# Name My Kitten



## Renea (Aug 6, 2004)

Ok so im keeping the last one so i gotta name him..


Its a Male..

I was thinking Garfield that was my brothers orange cats name when we were kids and i was just thinking of naming him that. 

But then i was thinking something else.. 

So i need ideas.. Let them Flow

Pic to help out..


----------



## karina (Nov 14, 2004)

He looks like a Garfield.  

Some suggestions:

-Ginger
-Max (coz he looks to be a grand cat!)


----------



## DesnBaby (Apr 18, 2004)

Felicity, Sweetypie, Cutie, lol! :lol: Pick what you like! :wink:


----------



## Heather102180 (Nov 19, 2003)

I'd name him Barnaby, Orange Juice, Spot, or Oscar.


----------



## Padunk (Oct 20, 2003)

Julius.. as in Orange Julius.


----------



## Heather102180 (Nov 19, 2003)

I kinda like the name, Freckle...it looks like he has a cute little freckle on his nose... :lol:


----------



## vanillasugar (Nov 11, 2004)

Barnaby, Tucker, Humphrey, Mango, Murphey, OR my all time favourite cat name that i've never been able to use, and is PERFECT for your kitten (or at least he's what i associate with the name) PADDINGTON! 

Congratulations on keeping the kitten!
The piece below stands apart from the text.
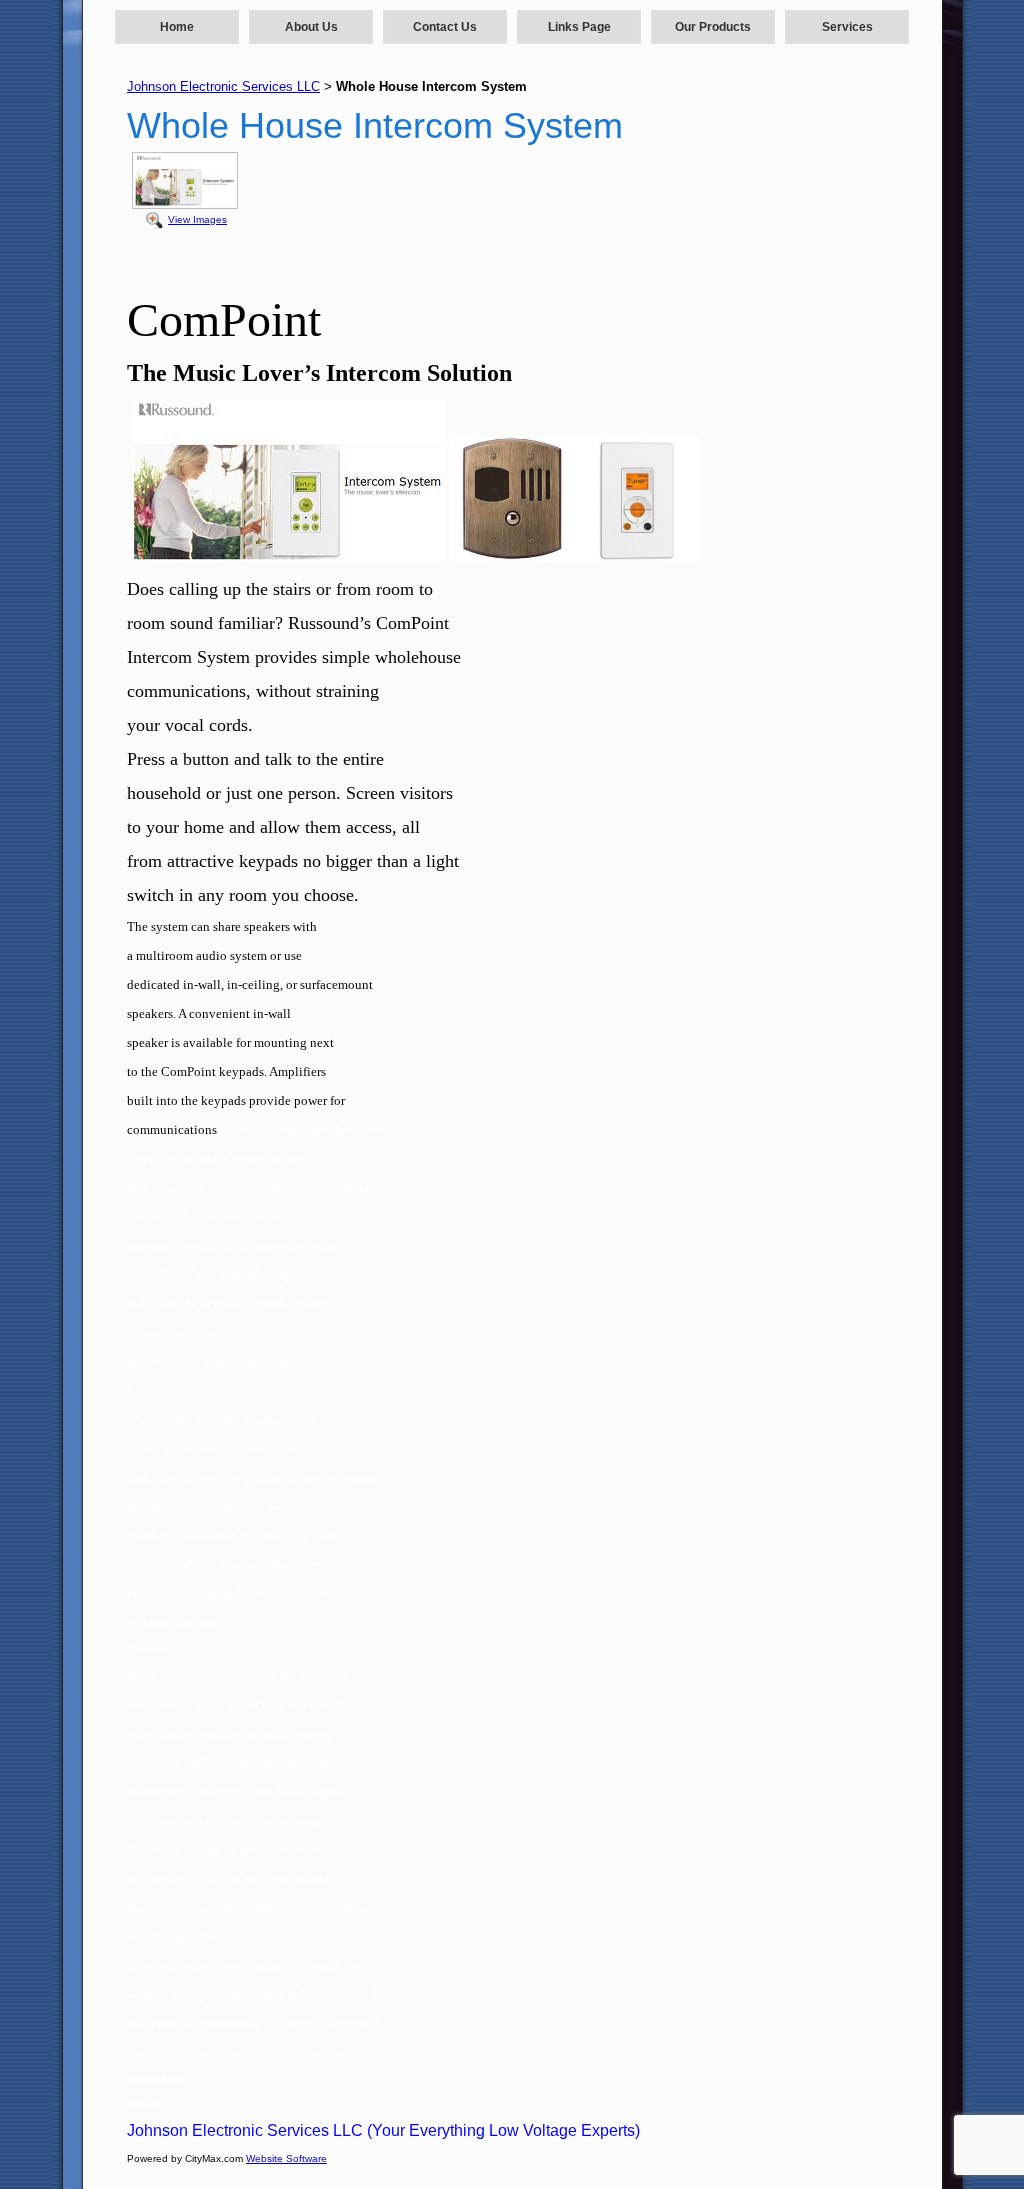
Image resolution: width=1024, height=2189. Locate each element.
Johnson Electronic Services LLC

I'm sure he'll make your home just that much happier


----------



## LoveMyKitties (Nov 12, 2004)

How about Wicket?


----------



## emma_pen (Nov 2, 2004)

I want a male cat called Craven or Freud.


----------



## Guest (Nov 16, 2004)

I like the name Freckle too.

He's a beautiful cat.


----------



## mean_jeannie (Oct 11, 2003)

My mom calls all orange cats Cheeto. I like that one and I like Freckle.


----------



## Renea (Aug 6, 2004)

I mentioned garfield to the hubby he said no lol.. he's got an obsession with the name Bruno and i said NOPE NEVER! LOL 


I love cheeto thats so funny and cute at the same time. ORange Juice is funny to. 

I was thinkin making Tigger.. being orange n having those stripes. I did have one before name tiggers when i was 5-6 20 yrs later maybe i should pull that name again 

I want something cute and something that when hes older it fits him.


----------



## tanyuh (Jun 7, 2003)

I think Helium is kind of a cool name.. When helium gas glows in a tube, it is kind of a peachy/orangey color.


----------



## brite (Feb 27, 2004)

cheeto is really cute. 
or you can call him OJ as a shorter version of orange juice.

a couple other suggestions:
cheddar, tang, sunkist, burst, mango, pekoe (like orange pekoe tea), citron

good luck! he's a cute cat!


----------



## artemisa (Mar 27, 2004)

Yeah, Cheeto! :lol: Or perhaps Chester, like Chester Cheetah :wink:


----------



## spike481 (Nov 13, 2004)

It's so hard to name a cat unless you see his personality in action and hear him talk.

Good luck, I know you'll find just the right one.


----------



## kitkat (Sep 22, 2003)

I like Cheddar and Cheetohs.....I have been loving cheese alot lately. Have you named him yet :?:


----------



## Renea (Aug 6, 2004)

Well it may not matter now.. We have some friends comming to see him on wed and they might take him. Didnt see it comming. But im happy cause we will be back down to 3 and alot less hair since he's furry. And ant being allergic its been killin him with all this fur. We clean up so much to keep up with this lil furball. 

"keep fingers crossed"


----------



## harley's mom (Nov 29, 2004)

What happened to the kitty? I was gonna suggest Dandy. As in "dandy lion"


----------